While investments crossing $24 billion in 2018 globally and a market of more than $500 billion are fantastic indicators when it comes to the growth of technology, they are not necessarily an indicator of how well the revenues in the real estate industry has surged owing to the real estate technologies. The investments are growing and aptly so, as many of the technology services require a sound digital infrastructure and tools – all of which require a sound capital backing. The expense of getting the basic infrastructure for real estate technologies to grow is also a prominent challenge as startups and technology companies find it a challenge to convince their potential audience that the investment is worth it, and that the services provided are cost-effective. Those failing to spot opportunities to become tech-driven stand as a testament to the increasing rate of stagnation or failure resulting from not keeping up with fast-evolving industry. Those that are making efforts, are doing it through increased spending in the form of acquiring or investing in startups. Being associated with such startups has been a good way of ensuring a head start in the niche by discovering new technologies and becoming pioneers in it in the mainstream industry.

The larger picture of technology and real estate industries converging cannot be understood without understanding the role of profitability and risk assessment. Adopting technology offers higher quality of risk assessment results but there is also the need to assess the risk surrounding the adoption of any technology. Factors such as its effect on the business and the people involved in it becomes crucial. Leaders, in real estate segment wanting to introduce new tech applications to bring changes in the way the business is run, also deal with the issue of resistance from team members. This may again be due to the changes in team functionalities that accompany the new technologies and the fear of losing jobs. Some of these pose the risk of turning an employee’s contribution redundant too, at times. As per the global PropTech Time survey 2019,  conducted by HexGn, more than 50% of the respondents across the lifecycle and at different hierarchies feel that robots will perform their job in the next ten years. Some of the most resisted technology is that of AI, machine learning and robotics – all three infamous for threatening manual labor jobs in all industries. However, these technologies can be grown to become an important pillar in the industry and can create newer jobs. Today, accessibility factors and sustainability needs hold the key to organize and drive technology’s role in real estate.

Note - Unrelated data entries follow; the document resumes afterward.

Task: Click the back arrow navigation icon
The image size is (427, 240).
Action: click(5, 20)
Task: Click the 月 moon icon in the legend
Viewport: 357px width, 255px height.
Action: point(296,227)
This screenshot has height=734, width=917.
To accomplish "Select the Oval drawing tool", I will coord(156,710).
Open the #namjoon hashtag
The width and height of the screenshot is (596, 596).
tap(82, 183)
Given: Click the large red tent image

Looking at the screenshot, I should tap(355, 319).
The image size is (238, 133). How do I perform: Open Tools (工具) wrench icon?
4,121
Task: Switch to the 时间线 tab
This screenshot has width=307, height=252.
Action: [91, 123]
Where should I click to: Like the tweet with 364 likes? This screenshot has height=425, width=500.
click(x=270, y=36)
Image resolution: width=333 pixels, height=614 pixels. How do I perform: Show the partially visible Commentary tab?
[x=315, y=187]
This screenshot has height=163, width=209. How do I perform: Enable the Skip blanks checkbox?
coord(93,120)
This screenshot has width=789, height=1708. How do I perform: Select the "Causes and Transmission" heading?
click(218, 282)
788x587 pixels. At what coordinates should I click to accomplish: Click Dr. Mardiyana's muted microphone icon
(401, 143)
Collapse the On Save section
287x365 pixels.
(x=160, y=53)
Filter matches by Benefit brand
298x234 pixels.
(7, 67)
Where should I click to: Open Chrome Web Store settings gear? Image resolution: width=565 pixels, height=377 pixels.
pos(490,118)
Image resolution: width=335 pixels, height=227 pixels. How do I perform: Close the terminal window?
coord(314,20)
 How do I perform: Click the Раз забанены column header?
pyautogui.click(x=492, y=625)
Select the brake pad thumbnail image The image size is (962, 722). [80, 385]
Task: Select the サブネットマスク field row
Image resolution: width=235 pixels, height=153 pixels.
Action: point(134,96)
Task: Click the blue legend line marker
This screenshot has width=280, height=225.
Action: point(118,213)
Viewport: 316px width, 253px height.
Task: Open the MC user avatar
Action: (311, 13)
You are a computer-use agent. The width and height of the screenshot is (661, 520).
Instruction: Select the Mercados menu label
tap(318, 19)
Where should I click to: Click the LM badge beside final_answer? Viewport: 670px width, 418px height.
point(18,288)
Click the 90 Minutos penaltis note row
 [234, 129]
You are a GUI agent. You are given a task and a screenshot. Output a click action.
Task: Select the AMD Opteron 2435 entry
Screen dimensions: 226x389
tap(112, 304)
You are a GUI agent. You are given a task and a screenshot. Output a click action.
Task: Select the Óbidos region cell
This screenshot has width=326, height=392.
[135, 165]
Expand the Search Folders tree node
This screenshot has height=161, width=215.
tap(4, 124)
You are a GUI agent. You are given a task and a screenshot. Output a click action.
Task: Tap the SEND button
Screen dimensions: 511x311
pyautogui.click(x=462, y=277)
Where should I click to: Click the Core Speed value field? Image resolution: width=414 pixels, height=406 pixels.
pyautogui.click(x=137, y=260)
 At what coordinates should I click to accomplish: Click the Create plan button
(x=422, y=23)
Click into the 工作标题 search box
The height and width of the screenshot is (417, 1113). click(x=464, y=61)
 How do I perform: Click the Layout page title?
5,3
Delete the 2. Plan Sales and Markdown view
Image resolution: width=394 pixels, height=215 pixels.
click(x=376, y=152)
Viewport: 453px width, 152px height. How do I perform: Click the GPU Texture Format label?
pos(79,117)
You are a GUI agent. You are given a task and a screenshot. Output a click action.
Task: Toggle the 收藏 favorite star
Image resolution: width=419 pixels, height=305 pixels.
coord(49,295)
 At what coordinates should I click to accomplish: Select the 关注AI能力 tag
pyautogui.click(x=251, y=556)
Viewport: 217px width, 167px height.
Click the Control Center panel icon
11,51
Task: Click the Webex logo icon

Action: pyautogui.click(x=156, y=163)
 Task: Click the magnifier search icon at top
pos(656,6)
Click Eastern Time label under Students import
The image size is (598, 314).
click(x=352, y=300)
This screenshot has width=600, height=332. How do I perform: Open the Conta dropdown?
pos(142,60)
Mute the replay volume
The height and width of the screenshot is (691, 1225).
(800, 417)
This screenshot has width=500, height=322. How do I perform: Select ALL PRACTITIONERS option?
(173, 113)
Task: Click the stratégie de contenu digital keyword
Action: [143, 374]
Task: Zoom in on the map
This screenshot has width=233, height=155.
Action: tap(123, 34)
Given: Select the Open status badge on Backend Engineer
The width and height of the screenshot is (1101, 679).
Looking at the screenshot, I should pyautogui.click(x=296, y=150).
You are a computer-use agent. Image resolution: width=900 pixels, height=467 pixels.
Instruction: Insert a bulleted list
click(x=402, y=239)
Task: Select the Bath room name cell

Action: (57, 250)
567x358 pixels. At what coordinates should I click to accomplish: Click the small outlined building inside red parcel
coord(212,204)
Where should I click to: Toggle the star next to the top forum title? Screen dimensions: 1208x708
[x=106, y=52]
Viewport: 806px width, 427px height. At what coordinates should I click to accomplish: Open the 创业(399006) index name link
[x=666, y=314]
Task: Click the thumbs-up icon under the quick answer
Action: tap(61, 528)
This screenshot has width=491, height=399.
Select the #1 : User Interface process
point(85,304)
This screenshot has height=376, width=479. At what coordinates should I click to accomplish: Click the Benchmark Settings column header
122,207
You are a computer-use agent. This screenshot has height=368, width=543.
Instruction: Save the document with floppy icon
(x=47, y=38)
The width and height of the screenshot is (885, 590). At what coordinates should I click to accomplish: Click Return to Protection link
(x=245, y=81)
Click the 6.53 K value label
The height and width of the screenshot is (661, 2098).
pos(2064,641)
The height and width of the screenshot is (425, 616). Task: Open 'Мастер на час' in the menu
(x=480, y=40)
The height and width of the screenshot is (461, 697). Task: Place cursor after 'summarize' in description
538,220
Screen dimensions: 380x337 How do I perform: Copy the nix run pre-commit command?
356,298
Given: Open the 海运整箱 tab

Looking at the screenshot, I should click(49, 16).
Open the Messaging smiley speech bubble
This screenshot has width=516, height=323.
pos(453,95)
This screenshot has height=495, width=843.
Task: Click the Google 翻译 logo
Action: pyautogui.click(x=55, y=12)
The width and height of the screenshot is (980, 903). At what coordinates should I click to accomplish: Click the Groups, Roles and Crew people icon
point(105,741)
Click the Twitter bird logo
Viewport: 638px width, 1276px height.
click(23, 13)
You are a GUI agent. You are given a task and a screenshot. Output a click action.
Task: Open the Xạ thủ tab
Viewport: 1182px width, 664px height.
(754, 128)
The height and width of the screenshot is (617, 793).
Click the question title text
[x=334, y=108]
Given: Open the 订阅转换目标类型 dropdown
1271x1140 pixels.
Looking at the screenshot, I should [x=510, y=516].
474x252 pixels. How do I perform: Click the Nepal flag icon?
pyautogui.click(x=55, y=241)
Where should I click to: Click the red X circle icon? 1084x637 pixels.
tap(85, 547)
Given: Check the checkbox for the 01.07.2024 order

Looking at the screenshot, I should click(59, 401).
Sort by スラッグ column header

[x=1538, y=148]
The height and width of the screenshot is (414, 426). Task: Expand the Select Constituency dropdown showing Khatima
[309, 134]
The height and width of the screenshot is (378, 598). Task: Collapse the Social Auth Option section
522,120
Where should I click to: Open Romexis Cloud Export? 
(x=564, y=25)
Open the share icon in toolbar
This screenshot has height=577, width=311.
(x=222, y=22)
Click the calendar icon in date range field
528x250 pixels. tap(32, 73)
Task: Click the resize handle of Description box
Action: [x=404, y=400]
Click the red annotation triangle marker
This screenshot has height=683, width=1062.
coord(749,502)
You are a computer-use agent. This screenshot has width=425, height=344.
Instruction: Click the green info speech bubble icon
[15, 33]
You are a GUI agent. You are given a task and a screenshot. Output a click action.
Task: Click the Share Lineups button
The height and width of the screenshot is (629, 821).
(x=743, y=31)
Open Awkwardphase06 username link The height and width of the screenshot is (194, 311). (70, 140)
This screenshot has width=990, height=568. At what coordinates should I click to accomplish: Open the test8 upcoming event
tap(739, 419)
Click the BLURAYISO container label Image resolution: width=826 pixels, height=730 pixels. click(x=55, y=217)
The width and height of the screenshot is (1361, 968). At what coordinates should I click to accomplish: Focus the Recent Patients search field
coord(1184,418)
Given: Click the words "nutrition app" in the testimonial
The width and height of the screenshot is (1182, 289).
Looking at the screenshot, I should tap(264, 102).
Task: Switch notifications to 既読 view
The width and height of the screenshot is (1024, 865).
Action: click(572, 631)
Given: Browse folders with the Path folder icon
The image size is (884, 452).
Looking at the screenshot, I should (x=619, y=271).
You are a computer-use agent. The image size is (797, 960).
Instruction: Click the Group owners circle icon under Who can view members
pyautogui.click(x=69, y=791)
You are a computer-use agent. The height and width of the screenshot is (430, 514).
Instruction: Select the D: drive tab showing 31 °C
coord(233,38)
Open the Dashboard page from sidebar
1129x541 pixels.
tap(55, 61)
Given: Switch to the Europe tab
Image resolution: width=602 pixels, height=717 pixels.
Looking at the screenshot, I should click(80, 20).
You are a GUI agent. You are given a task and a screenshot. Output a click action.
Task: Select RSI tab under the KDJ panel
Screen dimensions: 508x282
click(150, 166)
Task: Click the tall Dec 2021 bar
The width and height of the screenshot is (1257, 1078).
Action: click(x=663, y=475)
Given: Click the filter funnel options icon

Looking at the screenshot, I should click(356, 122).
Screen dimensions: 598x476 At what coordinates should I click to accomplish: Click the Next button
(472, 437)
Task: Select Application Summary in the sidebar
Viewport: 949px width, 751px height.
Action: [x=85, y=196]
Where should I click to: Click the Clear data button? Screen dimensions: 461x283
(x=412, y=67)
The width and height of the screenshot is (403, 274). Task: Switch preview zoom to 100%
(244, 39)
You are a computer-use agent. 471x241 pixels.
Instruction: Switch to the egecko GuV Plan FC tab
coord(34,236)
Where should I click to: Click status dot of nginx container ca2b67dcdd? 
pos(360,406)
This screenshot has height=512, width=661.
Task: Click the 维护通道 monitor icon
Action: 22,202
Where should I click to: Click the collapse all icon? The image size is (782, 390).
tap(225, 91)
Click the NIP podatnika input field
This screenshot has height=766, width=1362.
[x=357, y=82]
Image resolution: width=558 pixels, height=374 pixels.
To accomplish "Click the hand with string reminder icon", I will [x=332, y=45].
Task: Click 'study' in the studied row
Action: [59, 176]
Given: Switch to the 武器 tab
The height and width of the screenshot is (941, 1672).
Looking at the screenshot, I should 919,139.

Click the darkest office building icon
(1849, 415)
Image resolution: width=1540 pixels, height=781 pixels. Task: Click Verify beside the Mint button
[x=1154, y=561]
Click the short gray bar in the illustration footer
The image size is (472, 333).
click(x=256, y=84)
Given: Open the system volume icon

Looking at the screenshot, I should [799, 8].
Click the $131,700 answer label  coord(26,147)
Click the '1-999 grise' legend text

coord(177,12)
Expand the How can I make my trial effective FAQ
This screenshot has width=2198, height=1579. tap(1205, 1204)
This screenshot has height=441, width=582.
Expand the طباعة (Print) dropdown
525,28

These technologies and those that help in offering better access to various aspects of real estate products are already multiplying in applications. The new waves of technology are about creating unmatched access and using it to improve the various functions and can be accredited to technologies like AI, machine learning, and IoT among the others. From construction to energy consumption, the deep tech applications have piqued the interests of real estate and technology stakeholders across the globe. An important aspect that those adopting technology must focus on is to find the best applications amid the sea of options and get only those technologies on board that are needed to ensure cost effectiveness. This becomes crucial as real estate technologies develop and emerge actively, creating a wide pool of options for the users. Filtering out of the ‘noise’ and choosing only what is required increases the effectiveness and contribution of technology in fueling sales and not just in enhancing the processes.